Let me just start by saying that X-men was a very enjoyable movie. It was way better than X3 or Wolverine and I preferred it to Thor(by no means meaning Thor was bad). The movie had a lot of fun in a different age of comic books, but made it click with modern audiences. That being said, there are some things I would have liked to have seen in Matthew Vaughn’s fine film:
– A 45 second apologetic walk on from everyone involved in X-Men Origins Wolverine, where they would allow a small group of baboons to abuse their genitals while they sang “Bitch” by Meredith Brooks.
– When Professor X is helping everyone adapt to their fledgling powers, he suggests Rose Byrne practice her form on the Slip N Slide in a bikini. This would be 20% of the movie.
– Dan Aykroyd as Uncle Roman.
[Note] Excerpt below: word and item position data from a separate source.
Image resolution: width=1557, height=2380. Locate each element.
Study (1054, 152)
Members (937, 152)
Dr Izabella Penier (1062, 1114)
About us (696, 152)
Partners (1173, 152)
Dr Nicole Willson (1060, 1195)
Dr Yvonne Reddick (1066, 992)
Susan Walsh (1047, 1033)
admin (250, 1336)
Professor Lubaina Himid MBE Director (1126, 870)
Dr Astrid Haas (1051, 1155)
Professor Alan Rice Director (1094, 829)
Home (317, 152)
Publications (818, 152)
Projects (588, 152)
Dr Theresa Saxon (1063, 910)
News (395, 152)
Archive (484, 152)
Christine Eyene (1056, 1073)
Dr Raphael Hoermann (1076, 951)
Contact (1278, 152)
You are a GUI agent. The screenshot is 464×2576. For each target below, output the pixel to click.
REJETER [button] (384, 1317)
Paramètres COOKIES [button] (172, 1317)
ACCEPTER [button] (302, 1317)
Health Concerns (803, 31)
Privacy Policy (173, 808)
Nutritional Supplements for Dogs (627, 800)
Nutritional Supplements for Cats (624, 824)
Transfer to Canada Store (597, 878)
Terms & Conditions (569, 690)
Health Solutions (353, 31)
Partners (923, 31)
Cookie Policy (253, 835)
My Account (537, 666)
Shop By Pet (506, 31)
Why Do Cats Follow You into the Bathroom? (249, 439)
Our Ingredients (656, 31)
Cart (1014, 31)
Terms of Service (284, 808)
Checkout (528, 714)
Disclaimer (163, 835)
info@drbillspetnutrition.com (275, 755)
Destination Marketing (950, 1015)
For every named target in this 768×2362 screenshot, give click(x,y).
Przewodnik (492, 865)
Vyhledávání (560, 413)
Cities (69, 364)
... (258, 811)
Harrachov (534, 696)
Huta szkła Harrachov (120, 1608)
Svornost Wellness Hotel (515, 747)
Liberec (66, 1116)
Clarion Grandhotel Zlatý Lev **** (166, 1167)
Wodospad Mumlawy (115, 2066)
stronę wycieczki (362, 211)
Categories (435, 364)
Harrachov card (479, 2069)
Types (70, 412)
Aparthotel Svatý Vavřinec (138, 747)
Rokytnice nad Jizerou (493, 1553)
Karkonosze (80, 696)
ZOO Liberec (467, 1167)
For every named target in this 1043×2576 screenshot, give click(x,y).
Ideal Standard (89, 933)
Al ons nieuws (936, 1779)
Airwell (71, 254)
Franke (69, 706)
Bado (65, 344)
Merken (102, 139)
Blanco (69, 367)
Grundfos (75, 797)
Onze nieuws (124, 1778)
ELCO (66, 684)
He would shoot Beast in the butt with a shotgun, leaving his butt bald and giving him something to develop another formula for. This sets up a sequel nicely.
– A few name drops of the title. For instance:
Professor X: We have to stop Sebastian Shaw!
Angel: That’s why they call us X-men, First Class!
Professor X: What? Who are you? You have insect wings and you call yourself Angel? More like Cicada Lady. And you’re a stripper? I guess your mutant power is the $10 lap dance. Somebody make sure to wipe the gonorrhea off the couch after she gets up.
Banshee: But professor….
Professor X: I said do it, gingerbread!!!
– A clip of Sarah Palin to find out if she thinks this is how the Cuban Missle Crisis occurred. FYI She does.